Alliance and Leicester – so incompetant, you can’t leave them…

Published on 16 June 2006 in , ,

Well it’s been over a year since my last rant about the Alliance and Leicester’s incompetence, and you may be glad that this will be the last one ever. For today the last accounts were closed.

In April last year I aborted an attempt to open a current account with them following the fact that they couldn’t even get opening the account correct. Their online service is (for my mind) the worst internet banking I’ve ever used (I even told them a huge list of usability flaws) However despite this, and for various reasons, I left my Cash Mini ISA sat with them – partly the interest rate, partly inertia.

Well recently they cut their interest rates on their Direct ISA which was enough of a reason to get me started on the process of moving away from them. The new account was set up, the transfer forms were sent in. Hurrah, I thought. Soon the account will be closed and I’ll never have to deal with them again! Break out the champagne!

Or so I thought.

See, there’s a slight problem. Alliance and Leicester won’t actually proceed with the transfer request without you – that’s you the customer – phoning up. The written request (complete with all the details) comes in from the new account, they log it in their system, then they send you a letter saying they can’t proceed. This is, apparently, because it’s a “direct product, which should be serviced on-line or by telephone”.

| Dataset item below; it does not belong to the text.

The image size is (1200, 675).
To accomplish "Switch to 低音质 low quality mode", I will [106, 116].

So instead I have to phone up.

Now this is my third cash mini ISA. They’ve all been with banks who do phone and internet banking only. I’ve had multiple current accounts over the years – with a mixture of high street and direct banks. Not one of them has ever needed me to phone up – physically phone up – to close an account when the account is closing by a transfer. Not one.

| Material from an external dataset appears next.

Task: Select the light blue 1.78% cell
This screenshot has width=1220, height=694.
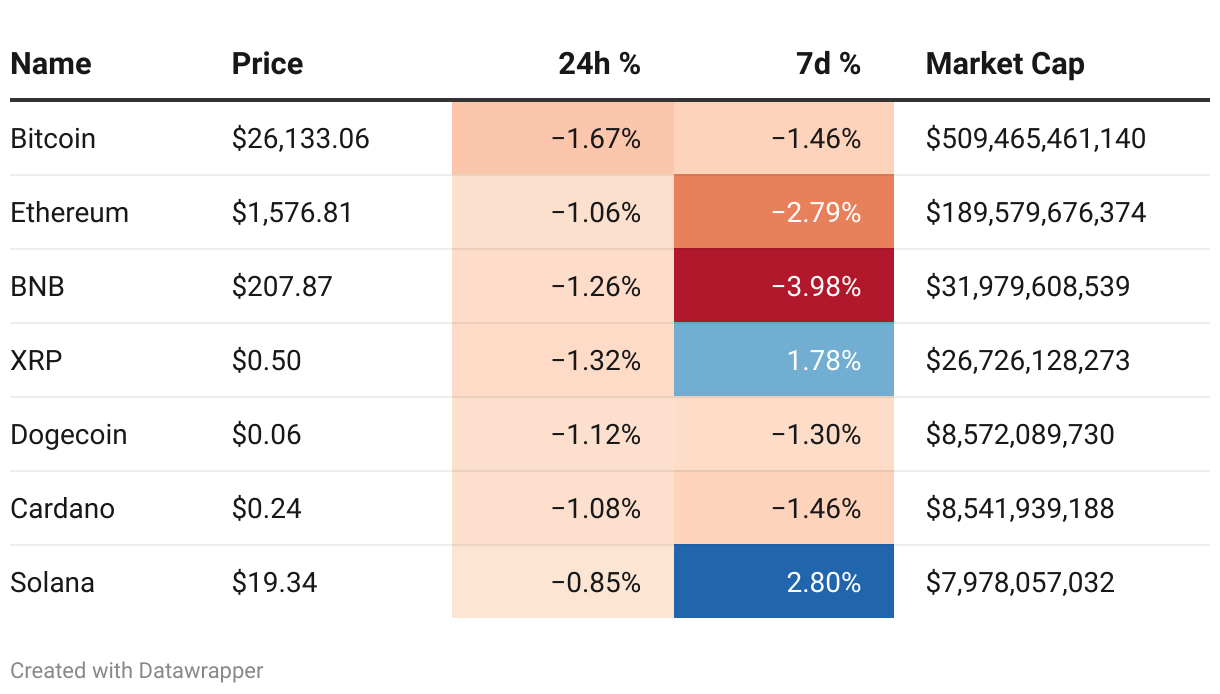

They just get the written details from the new bank, send out a “Sorry you’re going” letter and get on with it.

Goodness knows why the Alliance and Leicester are incapable of doing the same. Goodness knows why on earth I had to phone up – probably to do some pressure selling job to try and get me to stay judging on previous dealings with them (before I managed to abort my current account transfer, I’d phoned up to activate my new debit card. The pressure selling of debit card “insurance” was by far the worst I’ve ever encountered.) Indeed surely it costs them more than necessary to actually close the account, given that they have to send out letters and employ someone to answer the phone.

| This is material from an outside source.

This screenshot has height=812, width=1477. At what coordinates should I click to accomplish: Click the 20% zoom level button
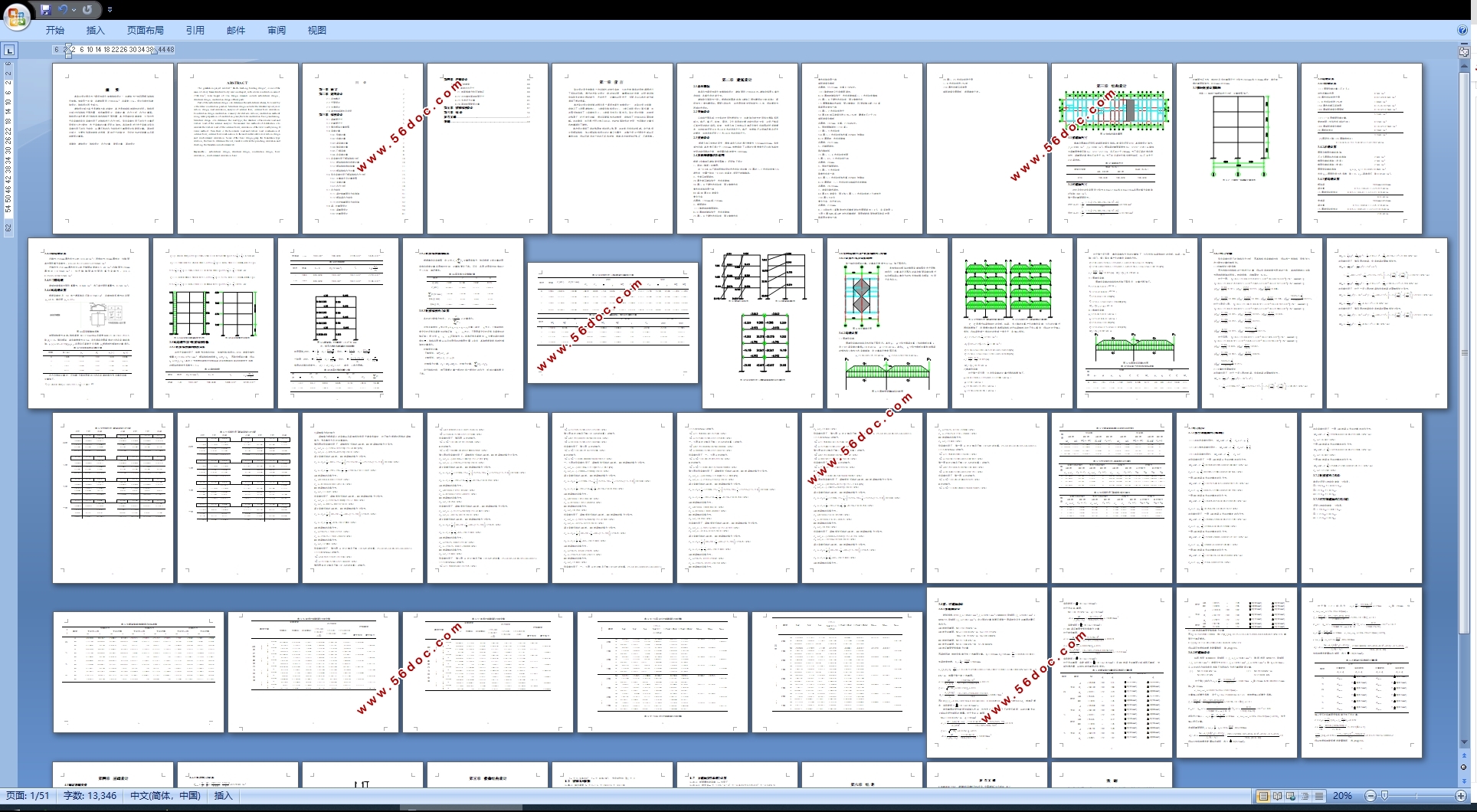(1342, 796)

If there was supposed to be for pressure selling though, well it never got that far from me. Right from the start I made it abundantly clear that I was not impressed and was in no mode for anything other than getting off the phone as quickly as possible – whilst simultaneously apologising to the poor bloke on the other end of the phone who was having to listen to my annoyedness. After all, it’s not his fault his employers are incapable of setting up systems where customers can do extremely simple transactions with minimal fuss.

I guess all this might sound rather trivial – and in a way it is – but the simple fact is that when an organisation has given me nothing but trouble, I tend not to be very impressed with them. I think as a nation, we let go all manner of shoddy service go by without kicking up a fuss. Well I confess – I don’t. And to that end, Alliance and Leicester will be getting a firm letter sent to them on the matter.

As an aside, I confess to already having looked into how my new ISA provider (Bradford and Bingley) work with closing accounts. Well I won’t know until the day it comes to close the account, but certainly the impression from the website is that it can all be done online…

3 Comments

  • Anglesey Investor says:

    I should have read the blog before having my A&L E-Saver Account!! They have diverted my interest to some one else”s nominated account HSBC bank ( I do not have a HSBC ACCOUNT) for the last few months but refuse to admit it and keep sending reply letters which say everthing apart from acknowledging the fact – I still do not know if this is a admin cock up or some thing more sinister like fruad-Is this a common occurence with A&L wonder? Is my example the tip of a very large iceberg?

  • Fred the Plodder says:

    A&L are the most dreadful organisation in terms of trying to open an account that I have ever experienced. They wont let you open an internet account at a branch, they return as unaccepted the anti moneylaundering paperwork they request and that was approved and stamped by their own bank staff. You have to do it all again. They take well over a month to get an account open. You then have problems getting logged on. The only contact line is a premium rate number. In the meantime they keep reducing the interest rate they pay. Absolutely useless and incompetent. I’ve moved to other providers with no problems at all. I wouldn’t touch A&L again with a barge pole.

  • Robert Jenkins says:

    Alliance and Leicester are, in my opinion totally incompetent and uncaring.
    I have found that they are completely incapable of dealing with the simplest of administrative requests and have a strange resistance to admitting the truth.
    The operators are cocky and unwilling to think beyond the parrot like responses they were taught at some training session.
    I recommend First Direct. who, over five years, have given us faultless first class service and nothing is too much trouble.
    Alliance and Leicester are put to shame by First Direct.